Task material:
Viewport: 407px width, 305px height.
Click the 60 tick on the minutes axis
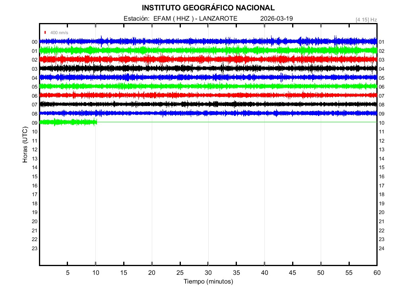click(377, 273)
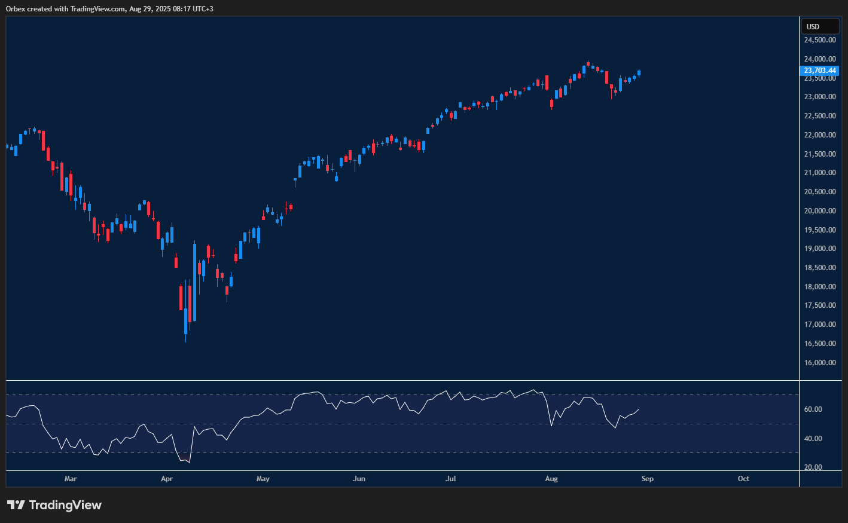This screenshot has width=848, height=523.
Task: Select the Aug time axis marker
Action: pos(551,479)
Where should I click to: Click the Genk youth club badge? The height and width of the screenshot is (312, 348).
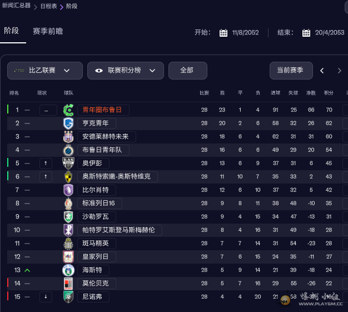coord(68,123)
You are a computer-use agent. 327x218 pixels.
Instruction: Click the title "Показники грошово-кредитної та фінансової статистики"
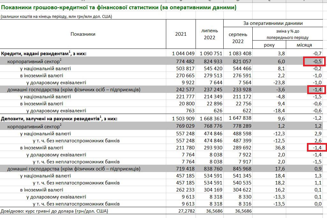pyautogui.click(x=118, y=7)
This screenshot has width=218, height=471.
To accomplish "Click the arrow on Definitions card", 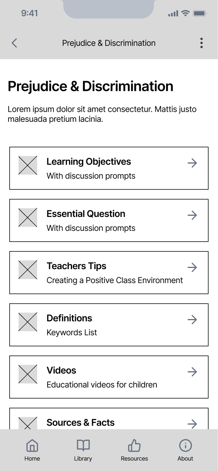I will (192, 320).
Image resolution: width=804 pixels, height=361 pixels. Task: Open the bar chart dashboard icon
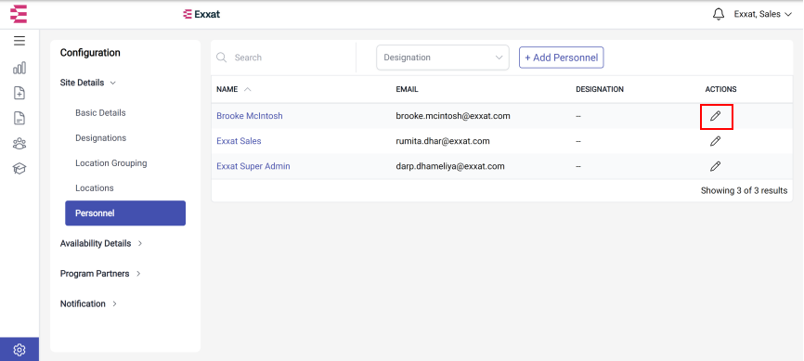point(19,68)
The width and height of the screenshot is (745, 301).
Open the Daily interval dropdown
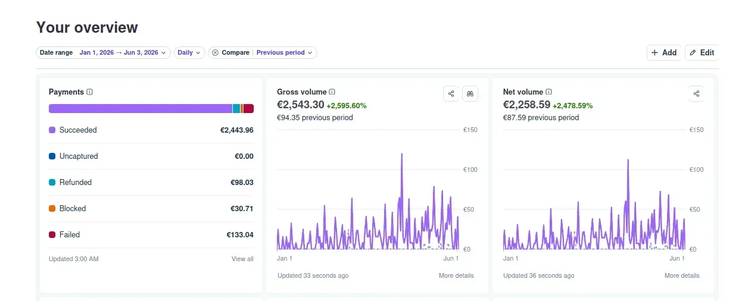click(189, 52)
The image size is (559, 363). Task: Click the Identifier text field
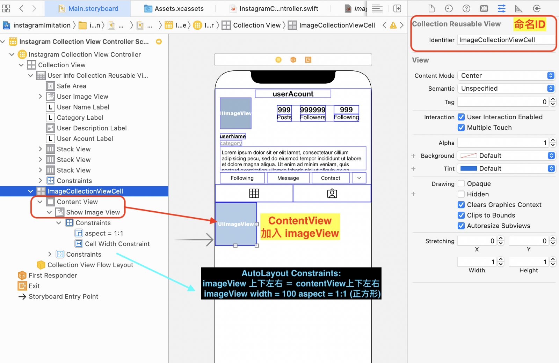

The exercise:
Retype the stretch of rows above from the line containing "The width and" through the end of the rows, leaving out the pictures.

Worked solution:
The width and height of the screenshot is (745, 301).
Open the Daily interval dropdown
click(189, 52)
The image size is (559, 363). Task: Click the Identifier text field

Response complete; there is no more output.